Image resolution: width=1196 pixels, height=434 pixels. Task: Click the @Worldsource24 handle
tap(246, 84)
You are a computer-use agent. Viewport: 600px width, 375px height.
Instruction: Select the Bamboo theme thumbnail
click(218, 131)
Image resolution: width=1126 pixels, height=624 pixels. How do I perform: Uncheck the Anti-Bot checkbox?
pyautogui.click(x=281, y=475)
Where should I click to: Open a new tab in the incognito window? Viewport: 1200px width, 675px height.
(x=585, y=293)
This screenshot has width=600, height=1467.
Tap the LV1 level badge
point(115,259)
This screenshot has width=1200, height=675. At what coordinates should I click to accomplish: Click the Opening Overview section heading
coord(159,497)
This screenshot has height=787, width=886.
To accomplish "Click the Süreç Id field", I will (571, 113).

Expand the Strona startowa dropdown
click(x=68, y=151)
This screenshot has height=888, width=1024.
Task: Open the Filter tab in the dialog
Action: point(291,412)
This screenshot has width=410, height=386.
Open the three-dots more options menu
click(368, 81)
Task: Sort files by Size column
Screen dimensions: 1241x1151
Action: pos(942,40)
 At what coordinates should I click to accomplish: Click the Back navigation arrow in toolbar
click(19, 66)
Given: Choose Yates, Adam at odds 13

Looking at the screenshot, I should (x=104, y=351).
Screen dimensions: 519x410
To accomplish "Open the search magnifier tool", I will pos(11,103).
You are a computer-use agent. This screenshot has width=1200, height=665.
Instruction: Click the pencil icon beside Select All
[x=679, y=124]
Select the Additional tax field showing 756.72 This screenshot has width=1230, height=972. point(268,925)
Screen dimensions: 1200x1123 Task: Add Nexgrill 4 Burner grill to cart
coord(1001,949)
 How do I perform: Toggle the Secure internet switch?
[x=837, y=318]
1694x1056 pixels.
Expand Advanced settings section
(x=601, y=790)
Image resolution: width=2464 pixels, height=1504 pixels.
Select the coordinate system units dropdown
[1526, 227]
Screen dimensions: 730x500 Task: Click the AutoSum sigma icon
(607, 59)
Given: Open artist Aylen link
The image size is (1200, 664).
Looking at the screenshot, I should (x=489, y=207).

TASK TO COMPLETE: Reproduce every one of the entries above word for word.

EXERCISE RESULT:
Image resolution: width=1196 pixels, height=434 pixels. Task: Click the @Worldsource24 handle
tap(246, 84)
You are a computer-use agent. Viewport: 600px width, 375px height.
Instruction: Select the Bamboo theme thumbnail
click(218, 131)
Image resolution: width=1126 pixels, height=624 pixels. How do I perform: Uncheck the Anti-Bot checkbox?
pyautogui.click(x=281, y=475)
Where should I click to: Open a new tab in the incognito window? Viewport: 1200px width, 675px height.
(x=585, y=293)
This screenshot has width=600, height=1467.
Tap the LV1 level badge
point(115,259)
This screenshot has width=1200, height=675. At what coordinates should I click to accomplish: Click the Opening Overview section heading
coord(159,497)
This screenshot has height=787, width=886.
To accomplish "Click the Süreç Id field", I will (571, 113).

Expand the Strona startowa dropdown
click(x=68, y=151)
This screenshot has height=888, width=1024.
Task: Open the Filter tab in the dialog
Action: point(291,412)
This screenshot has width=410, height=386.
Open the three-dots more options menu
click(368, 81)
Task: Sort files by Size column
Screen dimensions: 1241x1151
Action: pos(942,40)
 At what coordinates should I click to accomplish: Click the Back navigation arrow in toolbar
click(19, 66)
Given: Choose Yates, Adam at odds 13

Looking at the screenshot, I should (x=104, y=351).
Screen dimensions: 519x410
To accomplish "Open the search magnifier tool", I will pos(11,103).
You are a computer-use agent. This screenshot has width=1200, height=665.
Instruction: Click the pencil icon beside Select All
[x=679, y=124]
Select the Additional tax field showing 756.72 This screenshot has width=1230, height=972. point(268,925)
Screen dimensions: 1200x1123 Task: Add Nexgrill 4 Burner grill to cart
coord(1001,949)
 How do I perform: Toggle the Secure internet switch?
[x=837, y=318]
1694x1056 pixels.
Expand Advanced settings section
(x=601, y=790)
Image resolution: width=2464 pixels, height=1504 pixels.
Select the coordinate system units dropdown
[1526, 227]
Screen dimensions: 730x500 Task: Click the AutoSum sigma icon
(607, 59)
Given: Open artist Aylen link
The image size is (1200, 664).
Looking at the screenshot, I should (x=489, y=207).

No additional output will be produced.